Let M = (Q, Σ, δ, q₀, F) be a DFA for L. For each state q ∈ Q, define Sq to be the set of all strings that lead from q₀ to q in M. That is, Sq = {w ∈ Σ* | δ̂(q₀, w) = q}.

We can show that if x, y ∈ Sq for the same q, then x RL y. This is because for any suffix z, both xz and yz will end up in the same state after processing z, starting from q. Thus, either both are accepted or both are rejected.

Since M has finitely many states, there are finitely many sets Sq, and therefore finitely many equivalence classes under RL.

(⇐) If RL has finitely many equivalence classes, then L is regular:

Let the equivalence classes of RL be [x₁], [x₂], ..., [xₙ]. We construct a DFA M = (Q, Σ, δ, q₀, F) as follows:

• Q = {[x₁], [x₂], ..., [xₙ]} (the set of equivalence classes)
• q₀ = [ε] (the equivalence class of the empty string)
• F = {[x] | x ∈ L} (the equivalence classes containing strings in L)
• δ([x], a) = [xa] for all [x] ∈ Q and a ∈ Σ

The transition function is well-defined: if x RL y, then xa RL ya for any a ∈ Σ.

We can then prove that L(M) = L by showing that for any string w, δ̂(q₀, w) = [w], and w ∈ L if and only if [w] ∈ F.

Thus, L is recognized by a DFA and is therefore regular.
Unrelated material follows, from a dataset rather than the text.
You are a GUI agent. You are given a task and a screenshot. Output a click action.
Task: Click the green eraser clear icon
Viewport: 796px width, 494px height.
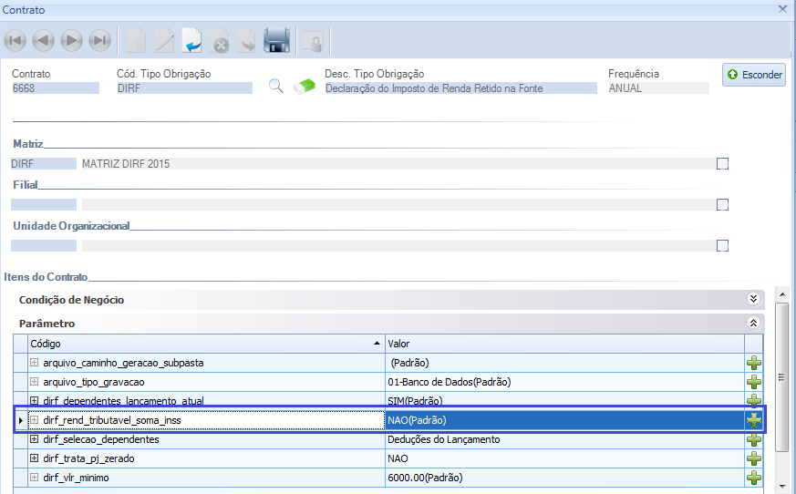coord(305,87)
Minimality: The constructed DFA is minimal because if we were to merge any two states [x] and [y] where x and y are not equivalent under RL, there would exist some string z such that xz ∈ L but yz ∉ L (or vice versa), meaning the merged DFA would not correctly recognize L.